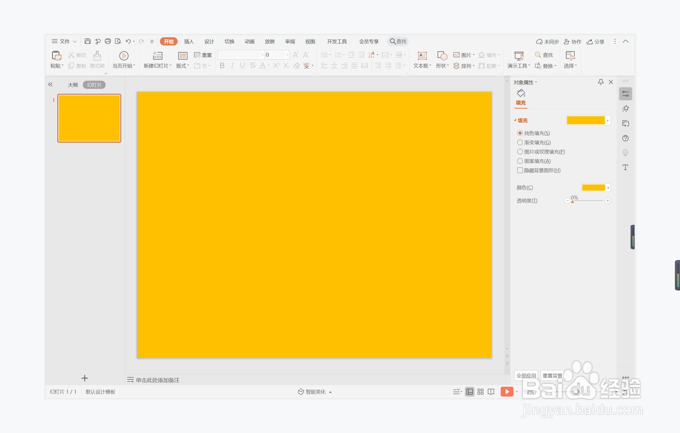Choose picture or texture fill option

[x=520, y=151]
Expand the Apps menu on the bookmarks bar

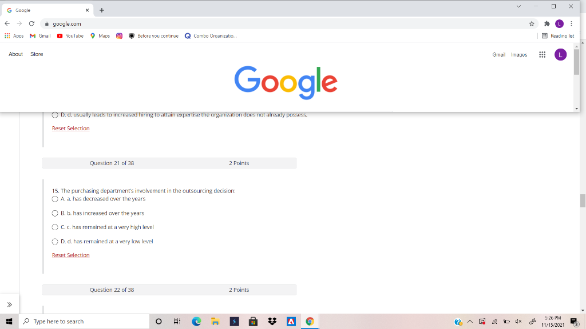click(x=15, y=35)
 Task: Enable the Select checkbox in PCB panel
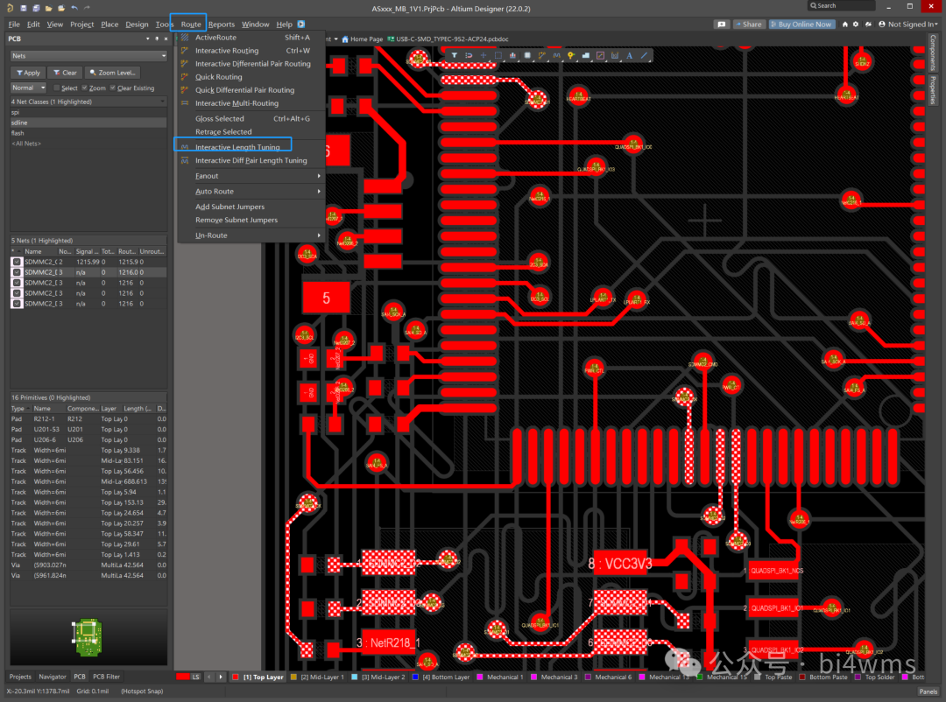[x=57, y=88]
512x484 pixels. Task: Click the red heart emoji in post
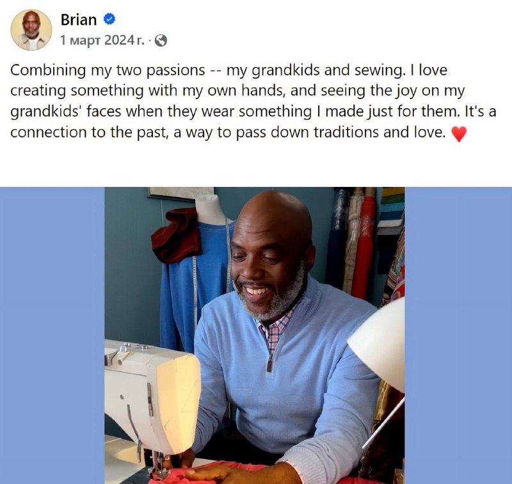[459, 134]

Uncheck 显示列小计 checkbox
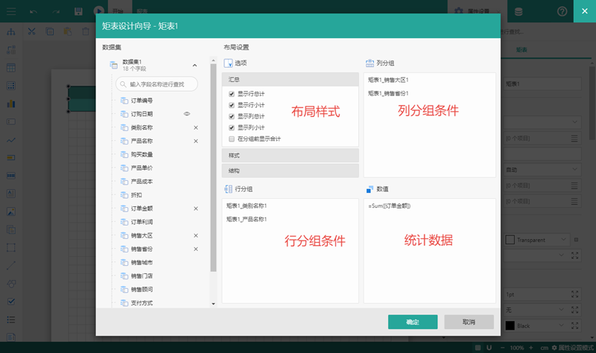[x=232, y=127]
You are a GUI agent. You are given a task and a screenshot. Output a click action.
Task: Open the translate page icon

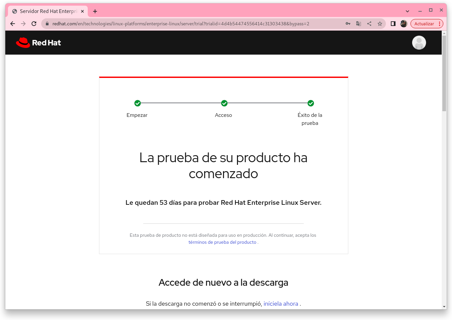coord(359,24)
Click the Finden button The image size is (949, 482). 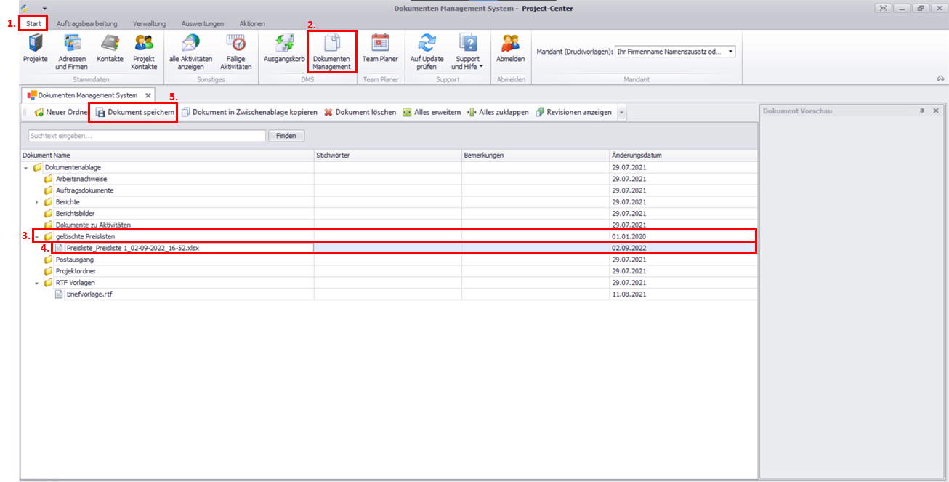[286, 136]
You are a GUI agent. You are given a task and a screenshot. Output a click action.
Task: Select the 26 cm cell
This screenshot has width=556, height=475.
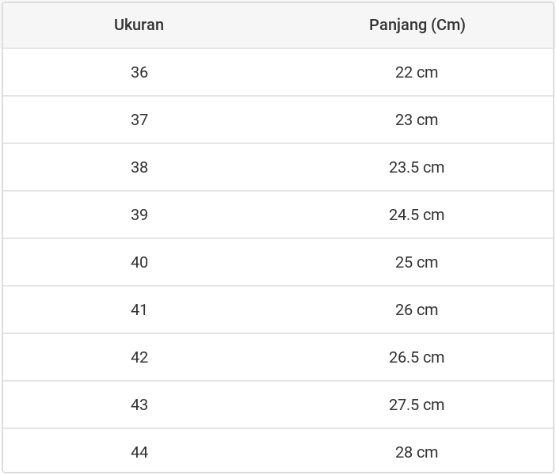[417, 310]
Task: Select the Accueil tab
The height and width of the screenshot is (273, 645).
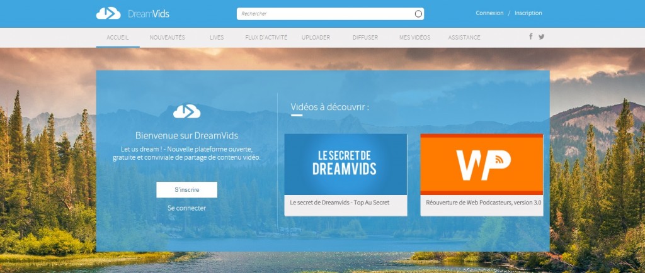Action: [x=118, y=37]
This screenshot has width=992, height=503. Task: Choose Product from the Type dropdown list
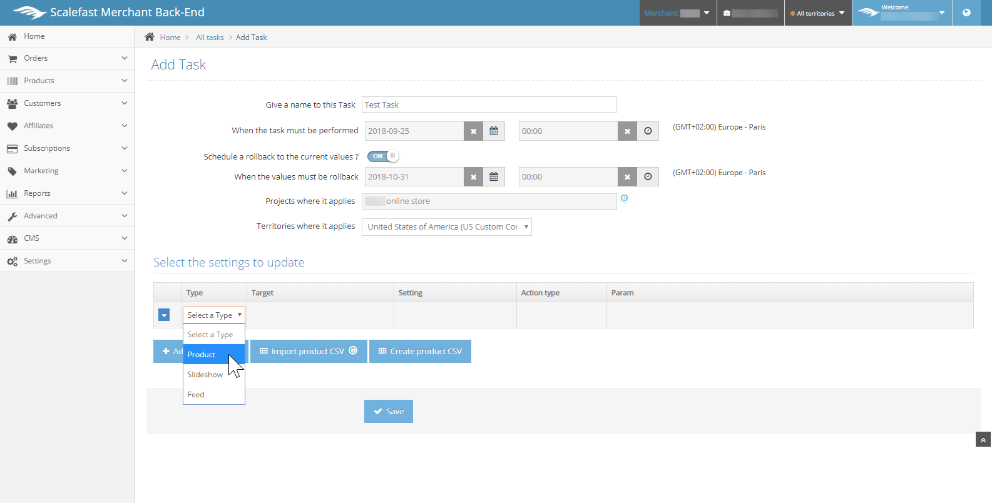point(202,355)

☆ ☆ ☆ ☆

## Task objective
Pull out every line of the data above that contains the string "Select", treating uppercase and lowercase as different. List those lines unchanged, one per line.

## Written answer
 Task: Enable the Select checkbox in PCB panel
Task: Select the 26 cm cell
Task: Select the Accueil tab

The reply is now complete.